Whilst India’s respect for the Organization is “unparalleled”, Mr. Modi noted that Indians have long waited for reform and called for the country to be included in the UN’s decision-making structures.
“How long would a country have to wait, particularly when the transformational changes happening in that country affect a large part of the world?”, he asked.
‘We treat the whole world as one family’
Mr. Modi painted a picture of India as an outward-looking country, with a commitment to multilateralism, and fundamental philosophy that is aligned with that of the UN, declaring, “we treat the whole world as one family”.
As examples of this ethos, he noted the country’s presence in some 50 UN peace-keeping missions, and international initiatives launched by India, such as the International Day of Non-Violence, and the International Day of Yoga.
And, returning to the pandemic, the Indian leader pledged that, as the largest vaccine producing nation in the world, India would use its capacity to help all humanity in fighting the crisis.
Peace, security and prosperity
Next year, India will be a non-permanent member of the Security Council. Mr. Modi committed to speak in support of peace, security and prosperity, adding that the country “will not hesitate to raise our voice against the enemies of humanity, human race and human values”.
India’s journey towards development will help to strengthen the path to global welfare, he continued, listing some of the country’s successes, in terms of transforming the lives of its citizens.
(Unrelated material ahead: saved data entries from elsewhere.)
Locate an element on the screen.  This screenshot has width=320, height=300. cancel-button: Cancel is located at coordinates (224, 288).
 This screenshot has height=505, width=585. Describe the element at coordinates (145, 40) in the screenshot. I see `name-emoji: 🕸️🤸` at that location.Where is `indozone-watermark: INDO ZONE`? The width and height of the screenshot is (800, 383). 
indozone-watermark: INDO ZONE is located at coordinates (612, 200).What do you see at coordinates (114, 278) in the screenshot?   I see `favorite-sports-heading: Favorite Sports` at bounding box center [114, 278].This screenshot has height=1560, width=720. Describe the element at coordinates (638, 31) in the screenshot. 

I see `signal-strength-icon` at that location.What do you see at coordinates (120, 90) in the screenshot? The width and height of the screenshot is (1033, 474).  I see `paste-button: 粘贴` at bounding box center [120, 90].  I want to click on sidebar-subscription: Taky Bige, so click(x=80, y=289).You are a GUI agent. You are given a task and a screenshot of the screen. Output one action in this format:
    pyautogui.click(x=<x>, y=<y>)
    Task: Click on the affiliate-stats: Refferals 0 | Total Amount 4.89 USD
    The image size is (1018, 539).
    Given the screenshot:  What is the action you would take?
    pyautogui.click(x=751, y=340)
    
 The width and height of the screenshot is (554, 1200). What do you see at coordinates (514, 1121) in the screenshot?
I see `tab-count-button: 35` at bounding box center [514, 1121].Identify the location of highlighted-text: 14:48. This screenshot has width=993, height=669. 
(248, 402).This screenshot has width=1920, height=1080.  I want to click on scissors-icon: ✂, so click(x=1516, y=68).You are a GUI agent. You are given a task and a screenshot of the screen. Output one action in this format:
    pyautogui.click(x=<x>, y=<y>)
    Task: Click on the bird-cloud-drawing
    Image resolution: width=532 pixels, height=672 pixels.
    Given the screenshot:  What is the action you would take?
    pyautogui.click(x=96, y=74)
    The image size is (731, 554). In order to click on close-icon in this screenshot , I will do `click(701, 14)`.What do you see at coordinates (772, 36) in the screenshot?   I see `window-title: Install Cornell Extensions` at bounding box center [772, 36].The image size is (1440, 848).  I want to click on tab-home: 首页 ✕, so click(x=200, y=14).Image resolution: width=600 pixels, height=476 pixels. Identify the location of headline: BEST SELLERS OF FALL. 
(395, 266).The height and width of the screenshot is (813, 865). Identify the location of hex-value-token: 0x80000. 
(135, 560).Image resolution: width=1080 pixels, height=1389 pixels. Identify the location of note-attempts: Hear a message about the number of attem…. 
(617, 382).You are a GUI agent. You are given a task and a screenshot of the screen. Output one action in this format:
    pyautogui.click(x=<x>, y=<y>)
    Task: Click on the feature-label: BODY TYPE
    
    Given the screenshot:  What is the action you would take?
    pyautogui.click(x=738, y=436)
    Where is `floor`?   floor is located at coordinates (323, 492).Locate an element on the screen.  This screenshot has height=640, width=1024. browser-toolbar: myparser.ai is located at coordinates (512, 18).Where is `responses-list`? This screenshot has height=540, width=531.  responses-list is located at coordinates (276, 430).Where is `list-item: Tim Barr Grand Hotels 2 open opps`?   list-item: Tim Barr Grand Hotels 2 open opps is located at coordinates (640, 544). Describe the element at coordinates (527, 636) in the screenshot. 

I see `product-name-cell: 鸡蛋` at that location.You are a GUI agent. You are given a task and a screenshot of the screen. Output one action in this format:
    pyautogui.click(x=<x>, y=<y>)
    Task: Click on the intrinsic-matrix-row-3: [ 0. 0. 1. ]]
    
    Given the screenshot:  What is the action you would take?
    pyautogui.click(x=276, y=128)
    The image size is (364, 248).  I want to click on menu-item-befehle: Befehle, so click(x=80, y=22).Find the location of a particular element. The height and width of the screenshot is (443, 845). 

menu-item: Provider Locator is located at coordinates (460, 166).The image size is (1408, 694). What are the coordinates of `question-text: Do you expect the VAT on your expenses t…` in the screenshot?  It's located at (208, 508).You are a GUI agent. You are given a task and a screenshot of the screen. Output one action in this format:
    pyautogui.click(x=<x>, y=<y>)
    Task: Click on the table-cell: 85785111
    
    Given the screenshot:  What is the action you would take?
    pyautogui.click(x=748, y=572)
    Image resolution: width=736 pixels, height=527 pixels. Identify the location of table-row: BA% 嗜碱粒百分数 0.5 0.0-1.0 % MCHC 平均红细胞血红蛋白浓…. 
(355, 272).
These, he said, include bringing some 400 million people into the formal financial sector, and leading the world in digital transactions over the last four to five years.
Over the same period, added Mr. Modi, India has freed around 600 million people freed from open defecation. Other advances in the health sector include providing access to free health care facilities for some 500 million people over the last two to three years, a campaign to rid India of tuberculosis by 2025, and a programme to bring piped drinking water to 250 million households.
A self-reliant India
India’s premier announced that, in the post-pandemic era, the country will advance its vision of a self-reliant future, and that all of its programmes and initiatives are designed to benefit all of its citizens, without discrimination.
For example, women entrepreneurs and leaders are being promoted, he said, and are the main beneficiaries of the world’s largest micro-financing scheme; and the rights of transgender people are being secured through legal reforms.
India, concluded Mr. Modi, wants to learn from the world, and share its experience with the world, and he expressed his confidence that, in its seventy-fifth year, the UN will maintain its relevance, because “stability in the United Nations and empowerment of the United Nations are essential for the welfare of the world”.